### REQUIRED ACTION:
The answer is to consist only of an exact retyping of the lines from the one containing "Where should I" to the end of the entries, without pictures.

(Stored records)
┌──

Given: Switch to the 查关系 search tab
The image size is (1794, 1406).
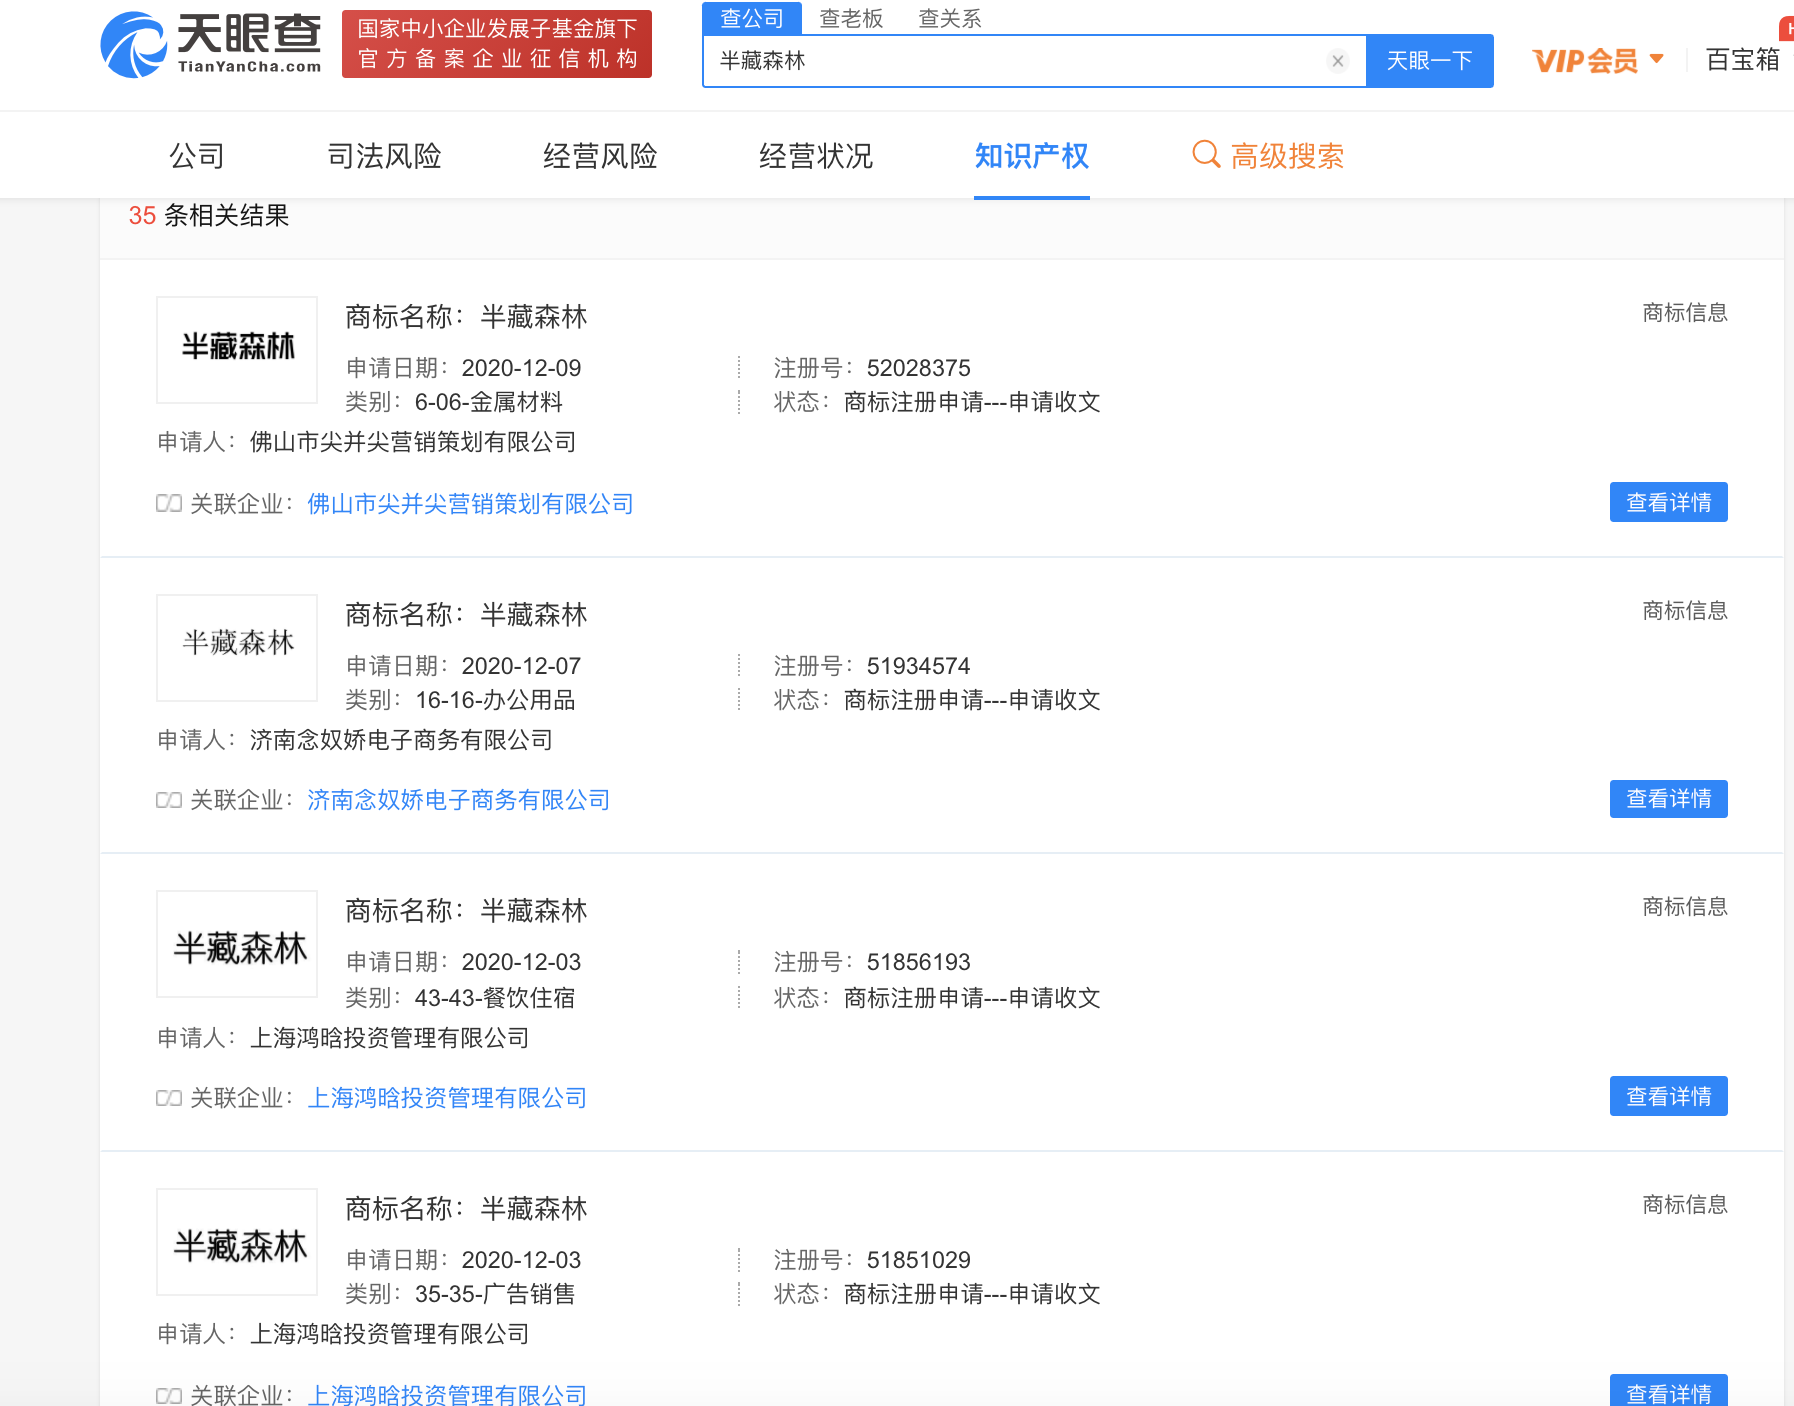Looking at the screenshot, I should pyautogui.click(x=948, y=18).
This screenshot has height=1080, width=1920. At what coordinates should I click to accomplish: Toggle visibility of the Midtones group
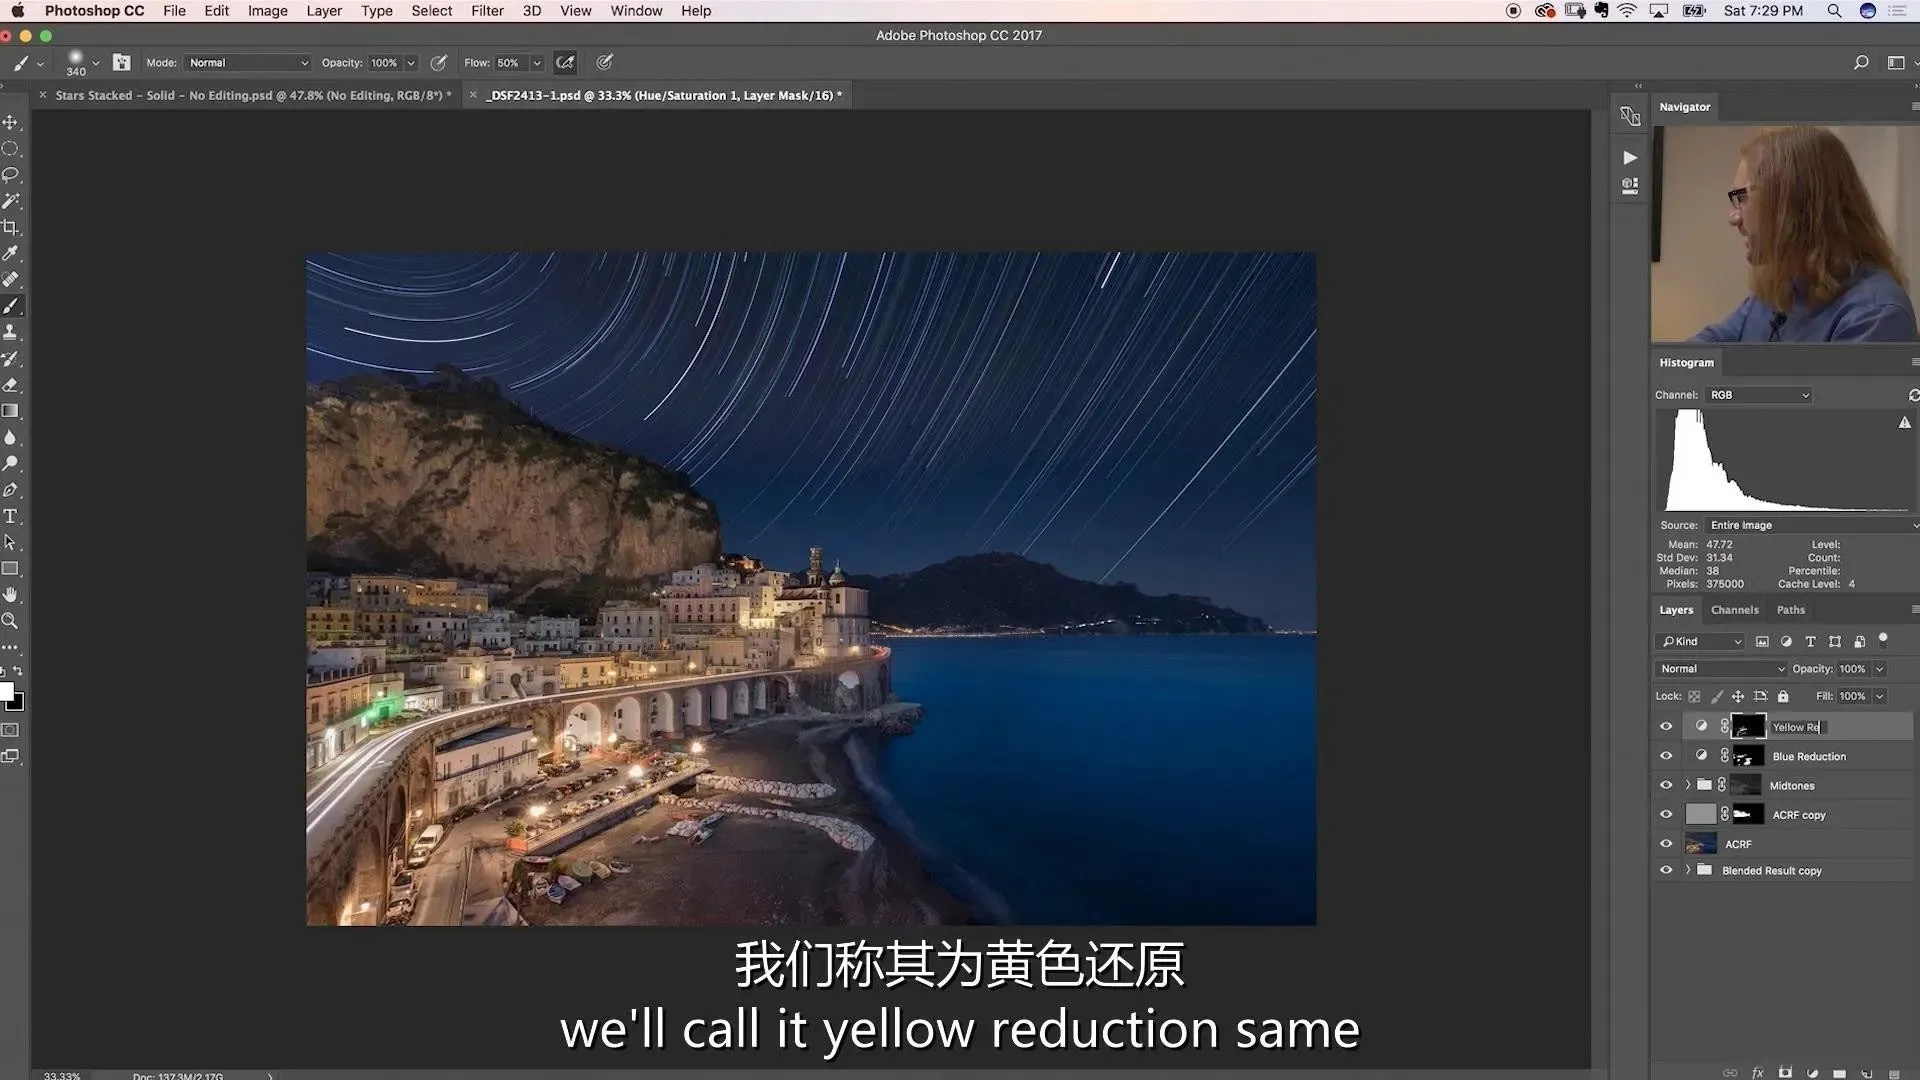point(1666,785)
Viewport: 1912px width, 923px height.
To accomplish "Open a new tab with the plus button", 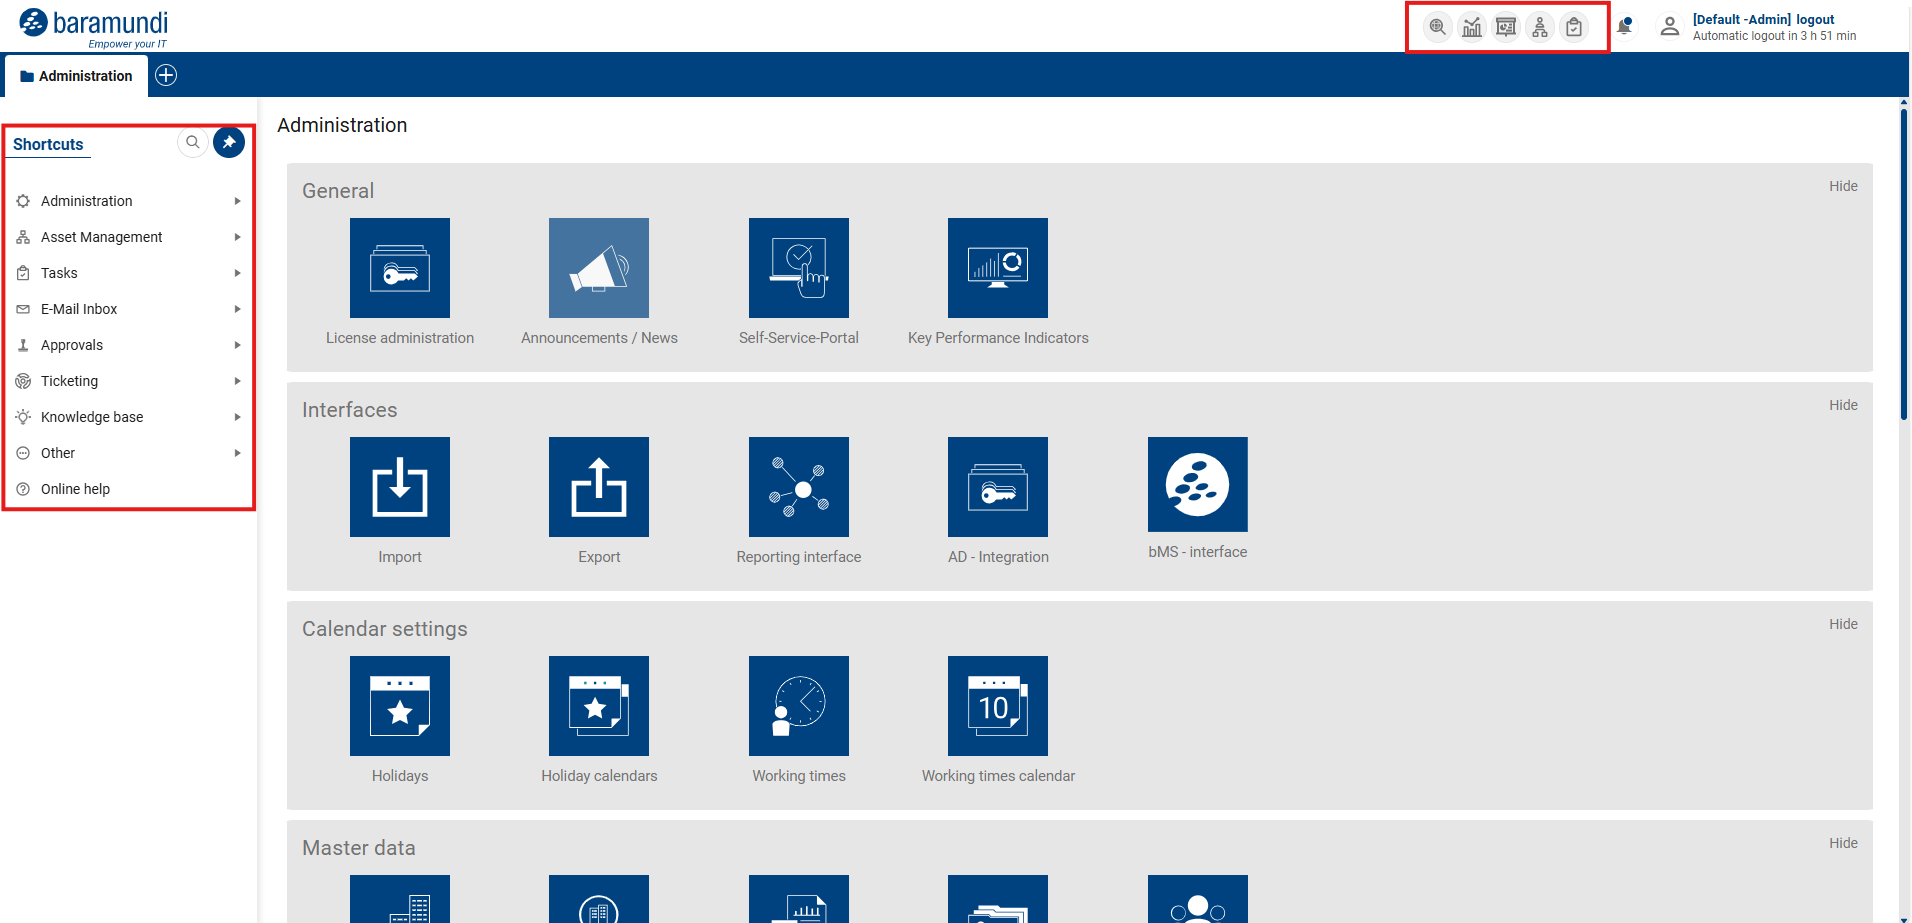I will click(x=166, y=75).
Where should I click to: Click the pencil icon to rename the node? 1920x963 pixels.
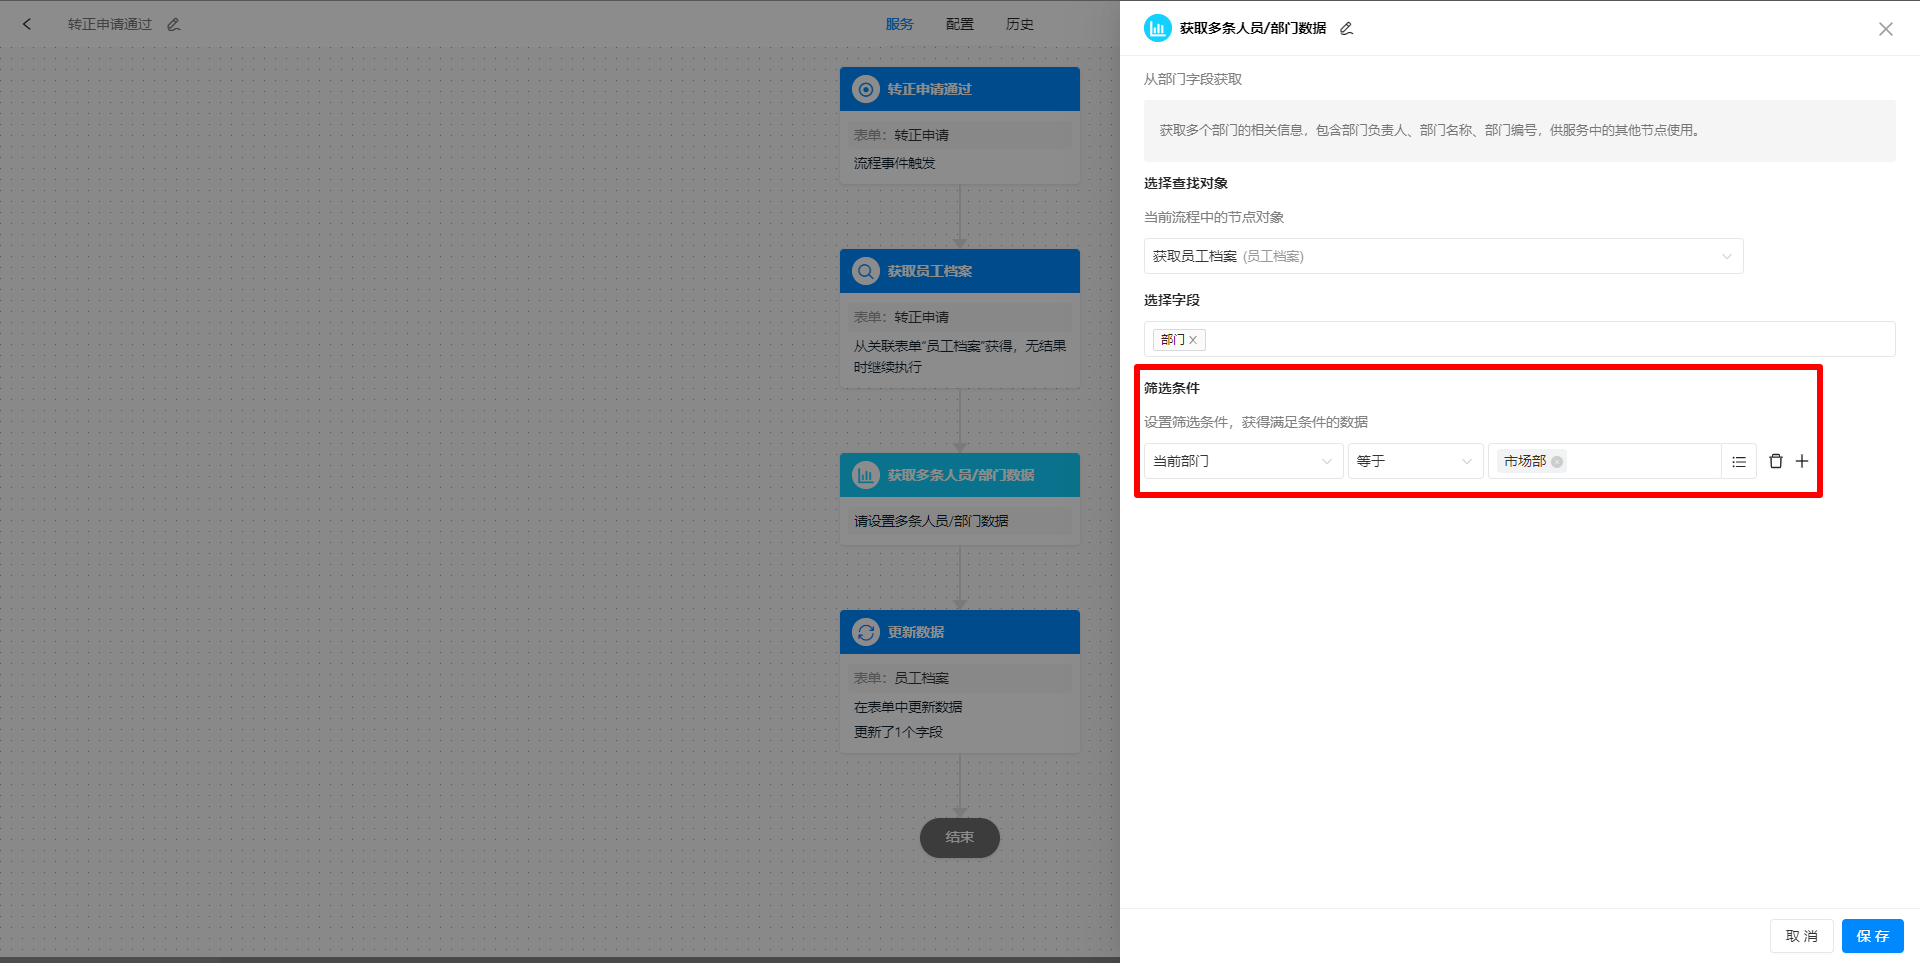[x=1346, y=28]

└──

### RESPONSE BOX:
Where should I click to: Click the pencil icon to rename the node? 1920x963 pixels.
[x=1346, y=28]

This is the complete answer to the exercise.